— Невесело, — говорю я.
— Да уж куда там, — соглашается начальник штаба. — Мне сдается, что фашисты готовятся к активным действиям. Для обороны таких сил не требуется. Думаю, следует предупредить батальоны о необходимости повысить бдительность.
— Да, конечно. Я и сам уже подумывал об этом и распорядился усилить боевое охранение.
За полчаса все обговорено, но Грудзинский не уходит. Сидит, подперев подбородок руками, и сосредоточенно смотрит на карту. Чувствуется, хочет что-то сказать, но не решается.
Наконец, глубоко вздохнув, спрашивает:
— Петр Павлович, можно откровенно?
— А почему же нет, — удивляюсь я. — Разве мы с тобой когда-нибудь бываем не откровенны?
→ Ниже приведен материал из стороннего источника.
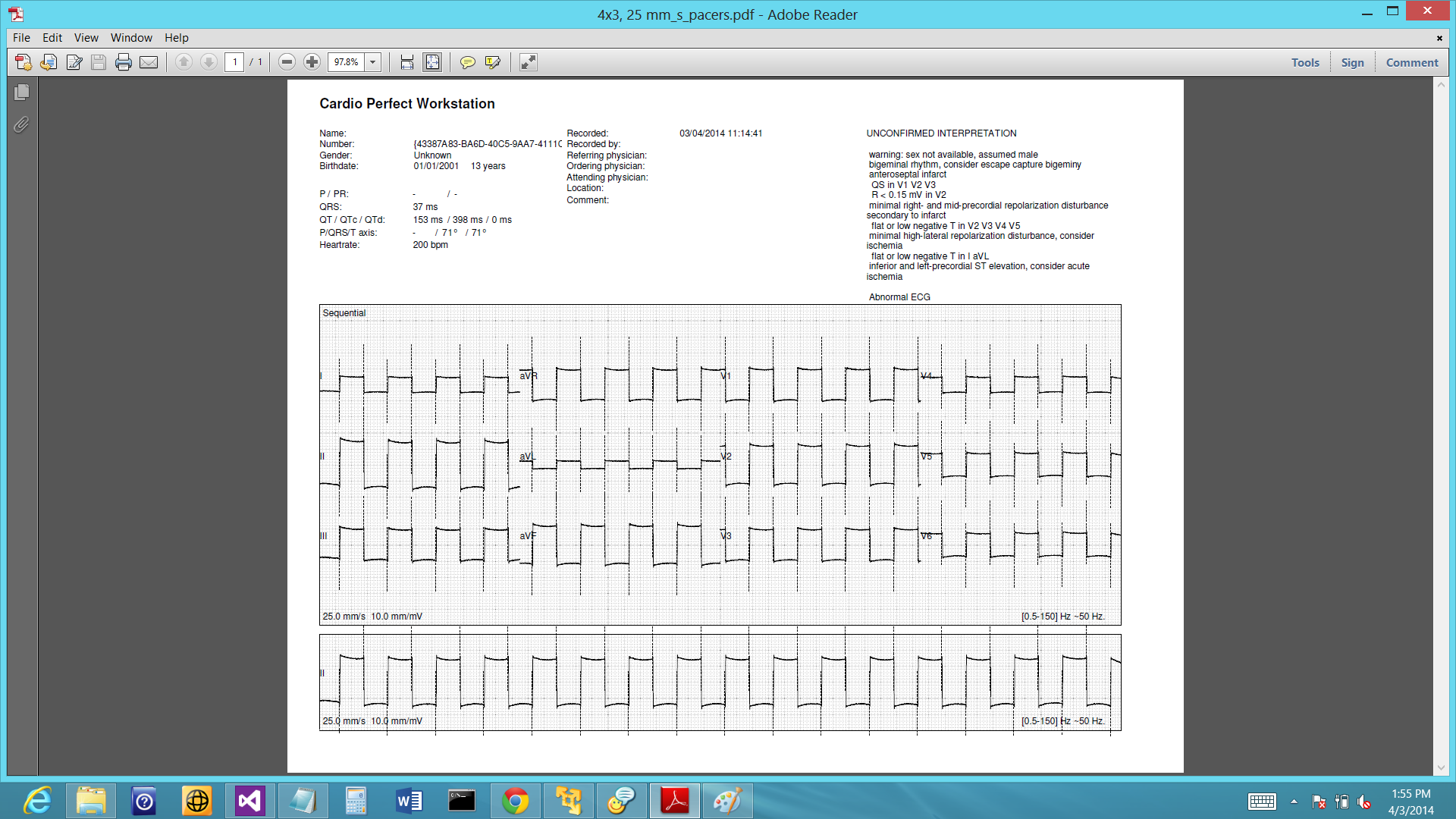The image size is (1456, 819).
Task: Click the Create PDF online icon
Action: [x=23, y=62]
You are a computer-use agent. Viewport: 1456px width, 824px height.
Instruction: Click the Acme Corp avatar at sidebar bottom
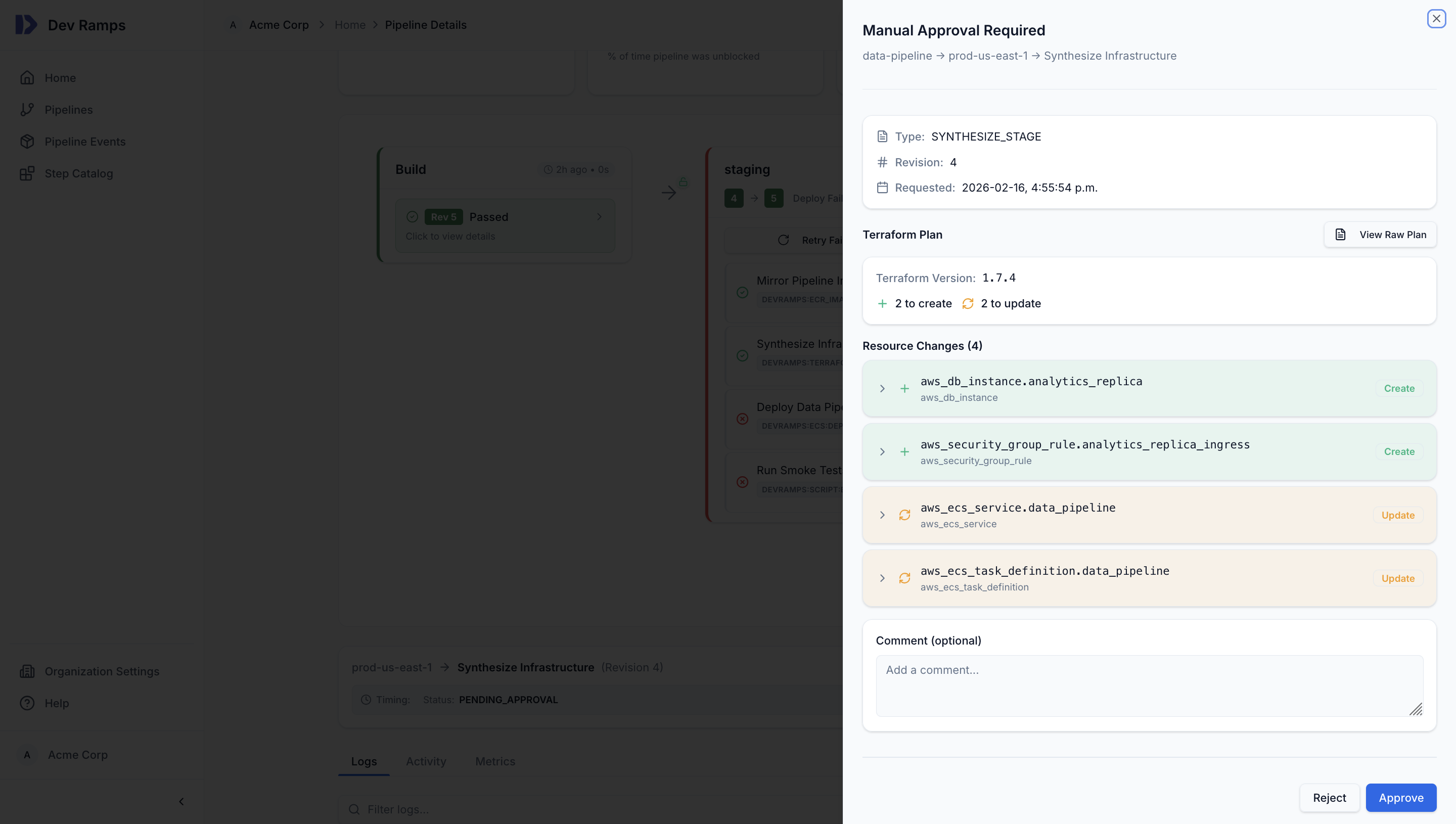[27, 755]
— Пожалуй, я не так выразился, — поправляется Витольд Викентьевич. — У меня возникли некоторые сомнения, и я хотел с вами поделиться… Вот все думаю, задача у нас неизменная: разбить того-то и того-то, захватить то-то и то-то. Уже несколько дней мы бьемся, пытаясь лбом прошибить стену. Несем потери, подкреплений не получаем, а задача прежняя — овладеть Липо-Логовским. Разве не ясно, что с каждым днем эта задача становится все менее выполнимой? Такие разговоры кое-кто у нас называет пораженческими. А мне думается, что эти кое-кто хотят отучить советских людей самостоятельно думать. Я гражданин своей страны. Надеюсь, вы верите, что я искренне хочу поражения фашизма. Так неужели оттого, что человек скажет то, что думает, он станет менее патриотичен? По-моему, должно быть наоборот. Я сомневаюсь в веобходимости дальнейшего наступления и честно говорю о своем сомнении.
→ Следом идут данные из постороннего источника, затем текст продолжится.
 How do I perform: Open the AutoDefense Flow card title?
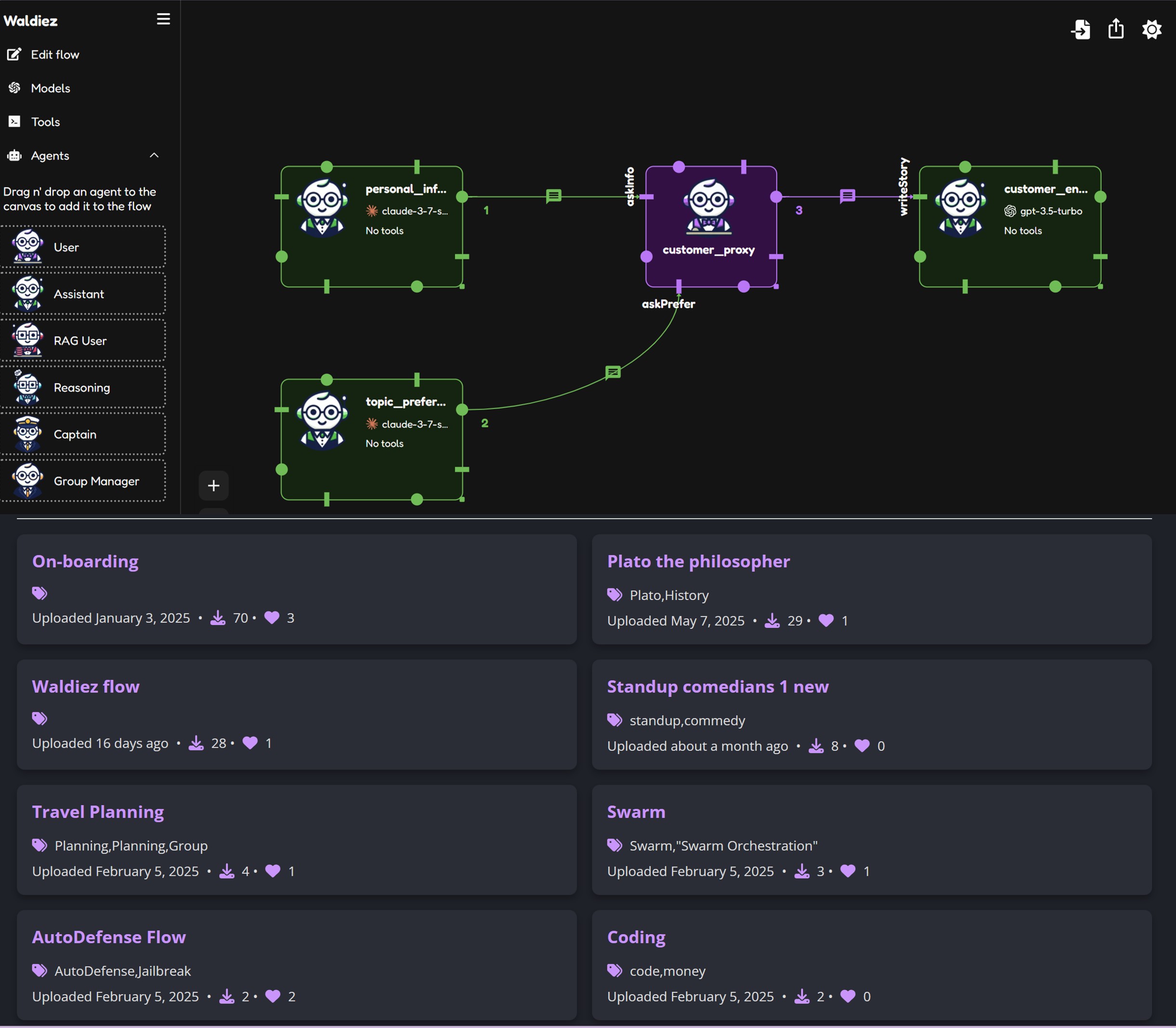click(109, 937)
Витольд Викентьевич раскраснелся, глаза его блестели. Видно, эти «крамольные» мысли давно владели им. Я и сам разделял его сомнения, но не считал вправе поддаваться «слабости». К тому же в плоть и кровь мою вошли афоризмы вроде таких: «Командир не ошибается!»
Поэтому говорю:
— Дорогой мой Витольд Викентьевич, чтобы судить, правильно или нет спланирована операция, надо знать значительно больше, чем знаем мы. А раз нам многое неизвестно, как мы можем критиковать оперативный план? Я думаю, что на твоем состоянии и настроении сказывается большое нервное напряжение последних дней, усталость и бессонница. Иди-ка ты отдохни, благо время есть.
Грудзинский воспринимает мои слова как нежелание затрагивать накануне боя щекотливую и тягостную тему. Он еще раз вздыхает, поднимается и уходит к себе.
Несмотря на усталость и поздний час, я долго лежу с открытыми глазами, мучительно думаю и, как Грудзинский, — в который раз — мысленно спрашиваю себя: «Зачем пытаться лбом прошибить стену?»
В 3 часа 40 минут 33-й гвардейский минометный полк дает залп по позициям противника северо-восточнее высоты 169.8. Через двадцать минут — еще залп. В нем участвуют теперь и установки 4-го гвардейского минполка.
Это уже хорошо. А ведь комкор рекомендовал не надеяться на «катюши» из-за недостатка у них боеприпасов. Сегодня не только гвардейские минометы, но и артиллерия работает вовсю.
Особенно приятный сюрприз ожидал нас позже. Перед концом артподготовки в небе появились краснозвездные самолеты. Трижды врага бомбили группы по десять машин. Между прочим, фашистских истребителей на этот раз почему-то не видно.
После авиационной подготовки вперед ринулись танки Мельникова, а за ними поднялись цепи 32-й мотострелковой бригады.
В бинокль вижу, что все идет отлично. Танки, на ходу ведя огонь по некоторым «ожившим» огневым точкам, беспрепятственно продвигаются вперед. Пехота не отстает от них.
— Вот что значит настоящая поддержка, — с восхищением говорит Грудзинский. Он бодр, весел, от вчерашнего настроения не осталось и следа.
Между тем танки непосредственной поддержки уже перевалили первую линию обороны и устремились в район ближайших артиллерийских позиций неприятеля. И тут же в бой вступает группа Мирводы. Ее танки быстро догоняют 32-ю бригаду, проходят через боевые порядки пехоты и мчатся дальше, к высоте 153.0. Кажется, еще немного — и тактическая зона вражеской обороны будет прорвана. Но когда до высоты остается каких-нибудь несколько сот метров, артиллерия с закрытых позиций ставит заградительный огонь. Перед высотой вырастает огненная стена.
Два танка, вырвавшиеся вперед, попадают в огненный смерч и выходят из строя. Вскоре задымили еще несколько машин. Остальные останавливаются, потом чуть отходят и прячутся в складках местности.